Discussion in 'Trading' started by achilles28, Nov 5, 2008.
Seems the Nikkei follows American markets 100% after big up or down days.
Seems like free money.
Seems that way, but I haven't studied it enough to actually confirm it.
The markets are very much, "monkey-see-monkey-do" all around the world.
Hard to take advantage of it, as most of the pop or drop is discounted on the opening gap.
When the USSA markets change big, the overseas ETFs traded here already reflect the change before the foreign makets open.
This is exactly correct. In fact, large gaps caused by extreme moves in the US market tend to lead to gap-and-range days in the Asian markets, which are actually harder to trade (for me at least) then when the US markets stay within a 1% move.
I'm only looking at intraday yahoo charts for the Nikkei, but it usually shows the opening 15 to 30 mins tradeable in US direction.

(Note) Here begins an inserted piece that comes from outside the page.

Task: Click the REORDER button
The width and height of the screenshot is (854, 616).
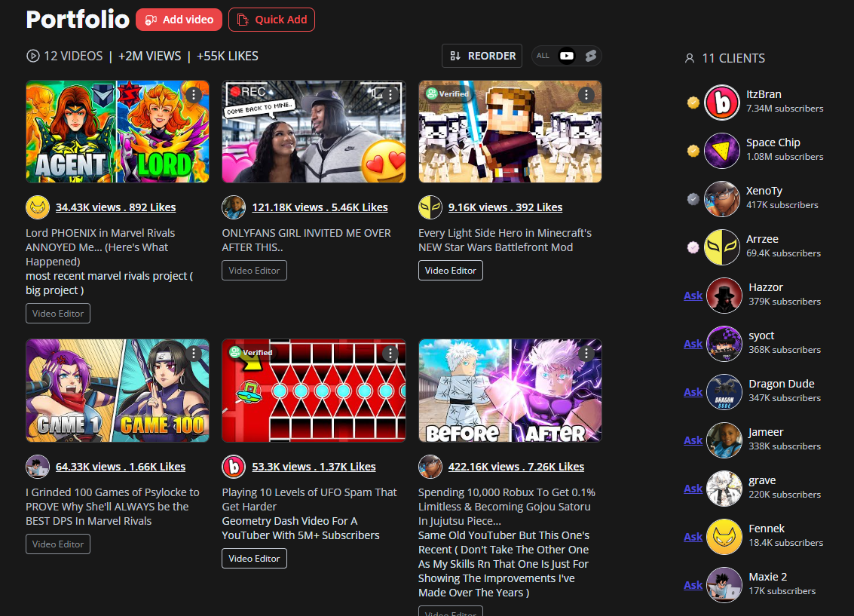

Data could be wrong. Yahoo isn't exactly Reuters.
How about today?
I focus on STW (Taiwan), and it has been a snore fest. It has had a decent range from high to low, but the action is incredibly slow and unmotivated, which is very typical on large gap days. Amazingly I'm finishing with a decent profit. The previous week's action was much nicer when the US was making smaller intraday moves.
I keep a chart of the Nikkei on my screen and their opening 2 hour session had a 20 tick range... perfect example. Maybe some traders like that action, but it puts me to sleep.
There's actually only about a 60% correlation day to day.
Its more on the extremes.
-/+ 3% or greater DOW, Nikkei responds in kind. Thatâs just anecdotal.